Una iconografía única: “cap i pota”
Paradójicamente, esta iconografía de imagen de vestir conocida como “cap i pota” (cabeza y manos), sólo se aplica cuando se quiere representar a Santa Ana como la Patrona de Tudela, de un modo concreto y copia fiel de su imagen en la Capilla. De ese modo, podemos verla en un curioso cuadrito en la parte alta de la Capilla de la Purificación en el Trascoro de la Catedral. Su presencia evoca los tiempos cuando fue la primera capilla de Santa Ana en la Catedral, antes de pasar al hueco de la Torre o Capilla de San Antonio y posteriormente, a su ubicación actual hacia el lado de la Plaza.
Lleva un manto rojo del que asoman las tres cabezas de la titular, la Virgen y el Niño Jesús con sus coronas; María y su madre llevan alrededor de su cara los rostrillos de joyería que últimamente se han recuperado en la imagen principal. Sí que se ha perdido el orificio para la mano de la Virgen, tal y como se puede comprobar en los mantos antiguos que todavía lo tenían.
Tradición iconográfica: Santa Ana tríplex
La iconografía tradicional de Santa Ana nos la representa como una mujer de edad avanzada, especialmente la de tipo tríplex cuando aparece junto a su hija y a su nieto. También, suele llevar una toca blanca que le cubre el rostro y el cuello; así aparece en la primera y segunda escena del retablo del Altar Mayor de finales del siglo XV en el extremo superior izquierdo según el espectador, correspondientes al Nacimiento y Presentación de la Virgen.

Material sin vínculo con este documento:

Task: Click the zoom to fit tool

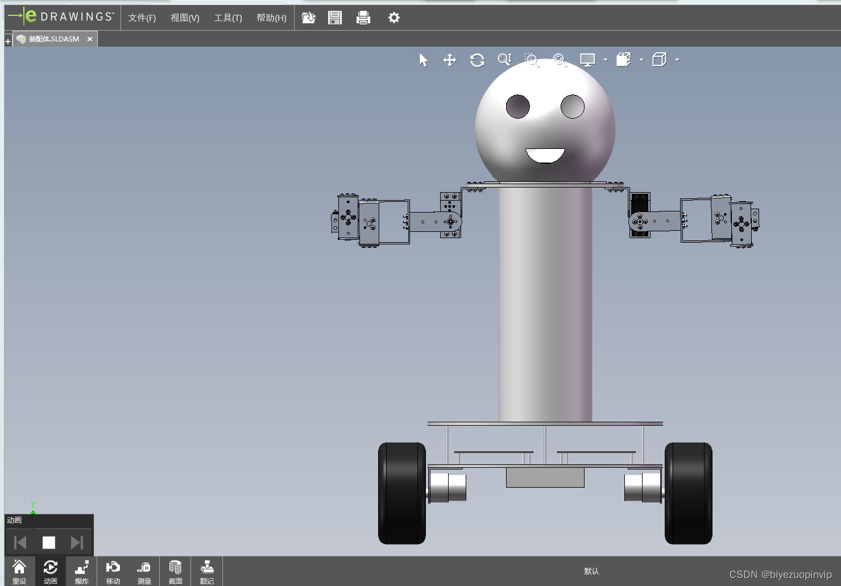Action: tap(560, 60)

Las representaciones artísticas de Berdusán
Ya a finales del siglo XVII y de mano del afamado pintor barroco Vicente Berdusán, aparece de nuevo junto a San Joaquín en el ciclo pictórico de la Sala Capitular. Con el mismo aspecto anteriormente descrito, se dispone a los pies de la escalera por donde sube María en su Presentación. En el lienzo precedente, vemos un retrato familiar dispuesto de un modo que goza de gran devoción: San Joaquín y Santa Ana de pie, dan la mano a una Virgen María Niña en el centro y al modo al que estamos acostumbrados a ver a María y José con el Niño Jesús. Otro cuadro muy parecido se conserva del mismo artista en la Iglesia del Carmen de Tudela.

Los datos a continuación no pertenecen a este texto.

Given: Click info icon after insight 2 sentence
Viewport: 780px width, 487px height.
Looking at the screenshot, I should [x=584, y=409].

Escultura y altorrelieve del siglo XVIII
Ya en el siglo XVIII y como altorrelieve de yeso en la cúpula de la Capilla del Espíritu Santo de la Catedral, antigua Parroquia de Santa María y San Julián, aparece de nuevo nuestra pareja de esposos junto a su propia hija, la Virgen María y otros familiares como San Juan Bautista. De nuevo, con la cabeza cubierta y aspecto de anciana.
Esculturas barrocas en el Museo de Tudela
Finalmente, en el Museo de Tudela se conserva una pareja de esculturas de madera datadas a finales del siglo XVIII, dentro ya de un barroco más clasicista y comedido, aunque la expresividad de la postura junto el detalle de las arrugas en las manos y rostros, son su mayor valor artístico. Son las que se disponen en los retablos de la Capilla cuando las imágenes principales se encuentran en el Altar Mayor durante la Novena y las Fiestas Patronales. Dichas figuras se cree que proceden de la Iglesia de la Magdalena, aunque puestos a aventurar, podríamos imaginar que se encargaron para sustituir a las principales de una forma permanente y más acordes con la estética dieciochesca de la Capilla de Santa Ana en la Catedral, aunque la devoción popular siempre haya preferido la tradicional.
A pesar de que nuestra Santa Ana no corresponda a la iconografía oficial de una mujer mayor, esa contradicción no deja de ser esa una de sus virtudes, ya que siempre se ha alabado la hermosura, juventud y tersura de su sonrisa gótica.